▸ Work instructions: Report the count of lines holding "table" in the records, with no other words.

Stored data:
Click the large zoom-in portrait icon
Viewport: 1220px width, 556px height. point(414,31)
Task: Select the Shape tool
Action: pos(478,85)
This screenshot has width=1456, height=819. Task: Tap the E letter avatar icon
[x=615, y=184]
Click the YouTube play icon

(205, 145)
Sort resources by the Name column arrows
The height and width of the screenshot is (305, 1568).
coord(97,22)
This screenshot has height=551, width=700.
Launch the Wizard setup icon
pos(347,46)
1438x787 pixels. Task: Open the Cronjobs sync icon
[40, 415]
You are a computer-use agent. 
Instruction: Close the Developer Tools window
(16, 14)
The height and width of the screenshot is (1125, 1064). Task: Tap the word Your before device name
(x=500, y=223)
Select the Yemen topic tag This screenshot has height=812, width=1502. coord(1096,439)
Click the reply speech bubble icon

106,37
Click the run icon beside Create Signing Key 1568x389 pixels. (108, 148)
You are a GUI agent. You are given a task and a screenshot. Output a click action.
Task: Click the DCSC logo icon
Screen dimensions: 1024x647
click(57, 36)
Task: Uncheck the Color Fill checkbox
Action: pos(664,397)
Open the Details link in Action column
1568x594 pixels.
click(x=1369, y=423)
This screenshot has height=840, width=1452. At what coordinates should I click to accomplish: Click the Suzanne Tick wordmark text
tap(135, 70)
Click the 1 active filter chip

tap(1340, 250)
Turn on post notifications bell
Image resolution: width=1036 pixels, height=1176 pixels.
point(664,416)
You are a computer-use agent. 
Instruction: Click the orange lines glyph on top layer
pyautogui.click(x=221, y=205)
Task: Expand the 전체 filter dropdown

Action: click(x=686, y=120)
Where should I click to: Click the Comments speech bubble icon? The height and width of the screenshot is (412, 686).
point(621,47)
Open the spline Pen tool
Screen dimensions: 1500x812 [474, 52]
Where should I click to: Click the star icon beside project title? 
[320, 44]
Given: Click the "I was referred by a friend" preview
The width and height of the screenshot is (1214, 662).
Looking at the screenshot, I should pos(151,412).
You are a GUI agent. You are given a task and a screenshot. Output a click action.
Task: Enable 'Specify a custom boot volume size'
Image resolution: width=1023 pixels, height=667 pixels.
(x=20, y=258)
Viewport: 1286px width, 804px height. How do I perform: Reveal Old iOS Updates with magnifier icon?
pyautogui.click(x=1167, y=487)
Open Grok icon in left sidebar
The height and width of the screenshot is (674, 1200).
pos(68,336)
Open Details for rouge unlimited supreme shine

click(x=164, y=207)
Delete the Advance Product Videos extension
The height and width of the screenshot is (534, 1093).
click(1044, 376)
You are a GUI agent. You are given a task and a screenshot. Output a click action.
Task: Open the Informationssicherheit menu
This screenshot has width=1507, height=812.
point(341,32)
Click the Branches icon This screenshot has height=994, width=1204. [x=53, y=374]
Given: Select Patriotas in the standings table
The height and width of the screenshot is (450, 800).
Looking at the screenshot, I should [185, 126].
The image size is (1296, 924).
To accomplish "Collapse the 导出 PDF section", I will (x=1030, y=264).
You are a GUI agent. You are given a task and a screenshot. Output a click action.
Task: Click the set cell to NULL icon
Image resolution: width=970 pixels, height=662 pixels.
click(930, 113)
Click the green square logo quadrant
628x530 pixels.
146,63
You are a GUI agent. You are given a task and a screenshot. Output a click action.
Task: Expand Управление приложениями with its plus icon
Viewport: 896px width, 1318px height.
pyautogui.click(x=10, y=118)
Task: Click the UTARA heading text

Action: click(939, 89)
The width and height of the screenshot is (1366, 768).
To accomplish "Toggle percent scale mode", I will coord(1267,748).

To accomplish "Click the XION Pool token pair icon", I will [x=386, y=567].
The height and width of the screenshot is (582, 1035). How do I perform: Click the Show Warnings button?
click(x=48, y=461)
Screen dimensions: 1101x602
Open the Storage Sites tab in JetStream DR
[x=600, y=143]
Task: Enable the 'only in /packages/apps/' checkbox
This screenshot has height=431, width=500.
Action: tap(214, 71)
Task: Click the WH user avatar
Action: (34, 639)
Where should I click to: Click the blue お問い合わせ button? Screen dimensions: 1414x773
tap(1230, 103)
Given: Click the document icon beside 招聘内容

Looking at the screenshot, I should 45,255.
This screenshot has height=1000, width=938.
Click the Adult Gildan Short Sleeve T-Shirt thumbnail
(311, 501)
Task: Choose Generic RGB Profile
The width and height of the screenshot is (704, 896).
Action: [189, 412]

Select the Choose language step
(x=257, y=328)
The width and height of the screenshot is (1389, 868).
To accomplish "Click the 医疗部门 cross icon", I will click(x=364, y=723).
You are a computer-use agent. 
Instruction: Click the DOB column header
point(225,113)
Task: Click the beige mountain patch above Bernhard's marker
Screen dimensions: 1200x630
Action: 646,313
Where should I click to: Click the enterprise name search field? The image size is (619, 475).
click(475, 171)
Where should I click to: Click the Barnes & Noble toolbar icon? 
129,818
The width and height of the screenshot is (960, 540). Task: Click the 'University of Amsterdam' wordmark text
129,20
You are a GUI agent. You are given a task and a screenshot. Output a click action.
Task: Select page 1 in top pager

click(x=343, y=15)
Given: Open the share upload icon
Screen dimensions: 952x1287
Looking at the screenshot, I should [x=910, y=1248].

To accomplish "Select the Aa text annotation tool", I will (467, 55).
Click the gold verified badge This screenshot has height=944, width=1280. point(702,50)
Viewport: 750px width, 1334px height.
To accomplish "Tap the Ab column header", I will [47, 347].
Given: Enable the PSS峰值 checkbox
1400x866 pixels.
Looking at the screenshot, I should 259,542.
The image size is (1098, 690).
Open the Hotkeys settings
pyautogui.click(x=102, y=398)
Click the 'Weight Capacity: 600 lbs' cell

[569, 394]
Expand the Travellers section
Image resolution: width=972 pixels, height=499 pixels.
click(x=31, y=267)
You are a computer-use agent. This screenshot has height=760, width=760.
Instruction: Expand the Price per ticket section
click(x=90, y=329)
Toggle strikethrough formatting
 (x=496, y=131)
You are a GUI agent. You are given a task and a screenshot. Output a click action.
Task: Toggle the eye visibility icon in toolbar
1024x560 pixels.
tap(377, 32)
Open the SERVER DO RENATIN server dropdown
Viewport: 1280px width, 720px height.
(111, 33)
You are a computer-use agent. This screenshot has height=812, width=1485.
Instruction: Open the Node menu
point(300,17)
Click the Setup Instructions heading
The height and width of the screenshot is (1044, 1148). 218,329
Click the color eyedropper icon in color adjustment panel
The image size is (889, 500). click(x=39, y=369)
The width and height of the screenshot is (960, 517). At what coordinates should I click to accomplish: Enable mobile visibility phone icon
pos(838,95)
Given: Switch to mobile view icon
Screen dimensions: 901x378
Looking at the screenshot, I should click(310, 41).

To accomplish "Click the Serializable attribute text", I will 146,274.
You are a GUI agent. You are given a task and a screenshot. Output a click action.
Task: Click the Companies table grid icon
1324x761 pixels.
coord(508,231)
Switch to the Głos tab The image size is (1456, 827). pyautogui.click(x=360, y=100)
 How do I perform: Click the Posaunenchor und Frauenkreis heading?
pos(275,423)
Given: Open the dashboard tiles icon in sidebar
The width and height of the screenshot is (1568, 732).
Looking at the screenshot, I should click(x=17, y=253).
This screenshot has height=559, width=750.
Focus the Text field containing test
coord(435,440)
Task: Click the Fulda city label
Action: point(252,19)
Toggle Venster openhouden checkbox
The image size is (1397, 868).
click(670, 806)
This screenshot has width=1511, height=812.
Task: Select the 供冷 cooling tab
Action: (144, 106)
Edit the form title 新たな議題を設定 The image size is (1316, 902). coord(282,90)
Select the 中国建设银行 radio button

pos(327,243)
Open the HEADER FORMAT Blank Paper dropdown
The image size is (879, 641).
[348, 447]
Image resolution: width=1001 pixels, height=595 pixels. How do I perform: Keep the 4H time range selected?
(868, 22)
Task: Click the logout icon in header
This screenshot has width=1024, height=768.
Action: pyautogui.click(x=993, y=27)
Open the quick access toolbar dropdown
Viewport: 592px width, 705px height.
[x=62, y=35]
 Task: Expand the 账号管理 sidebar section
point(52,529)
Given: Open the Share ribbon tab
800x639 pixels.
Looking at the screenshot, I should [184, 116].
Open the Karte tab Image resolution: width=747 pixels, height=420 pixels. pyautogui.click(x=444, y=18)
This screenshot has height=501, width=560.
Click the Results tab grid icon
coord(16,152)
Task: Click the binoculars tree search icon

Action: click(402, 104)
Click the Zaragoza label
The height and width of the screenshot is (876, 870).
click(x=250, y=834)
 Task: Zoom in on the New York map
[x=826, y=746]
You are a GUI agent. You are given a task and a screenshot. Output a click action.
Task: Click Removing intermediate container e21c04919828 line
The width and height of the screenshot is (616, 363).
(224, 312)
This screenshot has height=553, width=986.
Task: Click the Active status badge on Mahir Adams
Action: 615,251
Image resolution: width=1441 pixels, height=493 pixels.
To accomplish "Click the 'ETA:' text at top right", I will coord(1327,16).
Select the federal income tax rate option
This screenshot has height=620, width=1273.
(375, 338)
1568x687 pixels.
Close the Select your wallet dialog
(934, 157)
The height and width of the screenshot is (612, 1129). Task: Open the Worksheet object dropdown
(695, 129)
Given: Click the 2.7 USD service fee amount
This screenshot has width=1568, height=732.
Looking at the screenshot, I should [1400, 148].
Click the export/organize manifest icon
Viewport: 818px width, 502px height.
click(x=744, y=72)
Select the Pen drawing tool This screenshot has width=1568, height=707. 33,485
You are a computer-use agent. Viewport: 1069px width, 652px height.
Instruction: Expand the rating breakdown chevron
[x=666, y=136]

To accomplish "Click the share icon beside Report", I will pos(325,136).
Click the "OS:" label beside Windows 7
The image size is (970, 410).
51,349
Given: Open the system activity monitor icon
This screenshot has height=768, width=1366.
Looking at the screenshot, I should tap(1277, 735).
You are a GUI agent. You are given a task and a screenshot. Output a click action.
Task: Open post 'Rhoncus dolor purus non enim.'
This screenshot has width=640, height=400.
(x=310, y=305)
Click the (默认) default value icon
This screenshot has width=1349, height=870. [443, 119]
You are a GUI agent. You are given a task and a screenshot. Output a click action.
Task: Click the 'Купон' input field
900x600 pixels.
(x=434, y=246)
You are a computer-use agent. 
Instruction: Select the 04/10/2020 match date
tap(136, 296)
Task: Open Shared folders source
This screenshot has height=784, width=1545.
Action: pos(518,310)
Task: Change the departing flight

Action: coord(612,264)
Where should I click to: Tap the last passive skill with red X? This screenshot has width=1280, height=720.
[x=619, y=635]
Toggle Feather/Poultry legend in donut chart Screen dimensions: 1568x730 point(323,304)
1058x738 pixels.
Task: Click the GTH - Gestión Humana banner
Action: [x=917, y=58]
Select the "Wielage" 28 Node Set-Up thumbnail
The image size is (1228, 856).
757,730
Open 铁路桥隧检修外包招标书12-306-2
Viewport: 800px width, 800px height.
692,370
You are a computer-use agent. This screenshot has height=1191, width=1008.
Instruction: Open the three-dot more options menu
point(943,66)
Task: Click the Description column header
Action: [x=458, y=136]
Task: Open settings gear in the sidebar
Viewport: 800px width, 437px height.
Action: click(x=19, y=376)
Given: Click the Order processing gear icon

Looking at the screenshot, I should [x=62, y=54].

▸ Output for this task: 2